The Koch brothers feel ‘disenfranchised’
For their part, the Koch brothers, who have used their billions to build a highly effective political operation that runs in parallel to the Republican party, are feeling disenfranchised. Far from adopting the Koch Brothers’ line on free trade, or immigration, the Republican field is running in the opposite direction. “You’d think we could have more influence,” Charles Koch groused to the Financial Times.
On March 3, Reuters reported the Koch brothers had decided not to use any of their war chest to fight Trump’s candidacy. As Reuters notes, “the brothers made the decision because they were concerned that spending millions of dollars attacking Trump would be money wasted, since they had not yet seen any attack on Trump stick.”

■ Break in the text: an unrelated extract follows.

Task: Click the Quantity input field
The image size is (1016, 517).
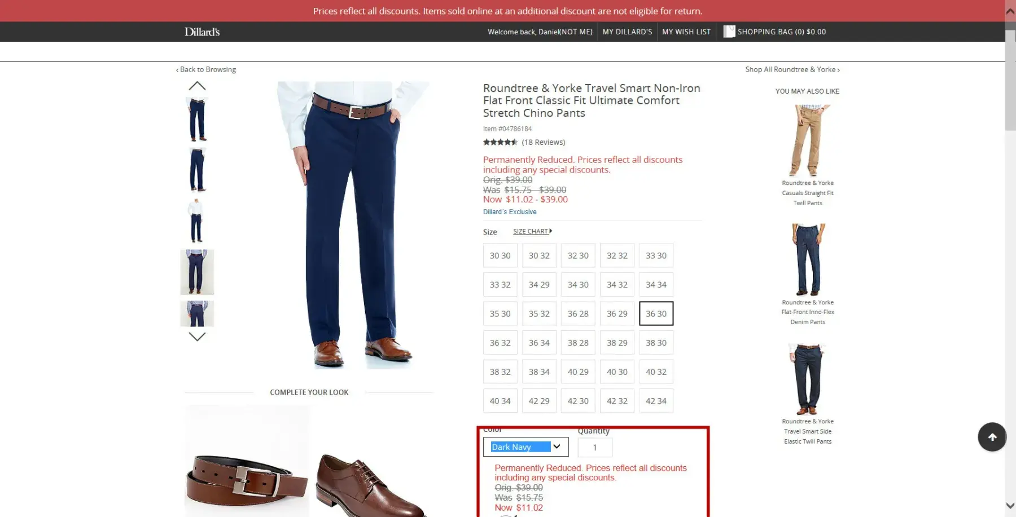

No longer minting money, either
Billionaires are not doing so hot in the stock market, either. Bill Ackman, the proprietor of Pershing Square, shot the lights out in 2013 and 2014; Ackman’s brand of dramatic activism and willingness to go all-in on high-profile stocks gave his fund a impressive returns. But last year, his main fund was off 20.5 percent, net of returns; it’s off more than 15 percent so far in 2016. Whoops! John Paulson, the hedge fund manger who shot to prominence on the backs of bearish bets on the housing market and was thus elevated into the market sage, is literally half the asset manager he used to be.
As air comes out of the markets that Plutocrats rely on and love — the stock market, yes, but also junk bonds, tech start-ups, natural resources — their spending power and public influence are starting to deflate. (The egos, not so much.)
Real estate values wane
High-end real estate in London, which has functioned as a sort of safety deposit box for the globe’s ultra wealthy, is starting to fall. In Manhattan last year, the number of contracts signed on condos worth more than $10 million fell 16 percent, from 270 to 227.
So if you’re in the business of selling trophy properties to ultra-rich people, you may be struggling. Christie’s reported that its sales of fine art were down 11 percent in 2015 and Sotheby’s said that so far this quarter, sales are off 33 percent.
TV, the lagging indicator
Don’t get me wrong. While signs are everywhere that their influence on our culture and economy are declining, the Plutocrats — like the poor — will always be with us. And they will often be unavoidable. One of the better new shows to debut this TV season is Showtime’s Billions, featuring Damian Lewis as Bobby Axelrod, a Steve Cohen-esque hedge fund manager. Billions has been picked up for a second season.
But even a show that humanizes and dramatizes plutocrats is a sign of their peak. When it comes to business trends, television shows are always an extremely lagging indicator. In the fall of 2000, the debut of a show about the bull market, The$treet, presaged the impending market crash. In October 2005, ABC aired Hot Properties, a sitcom starring Sofia Vergara about a group of realtors in California. The housing market began to crash the following year.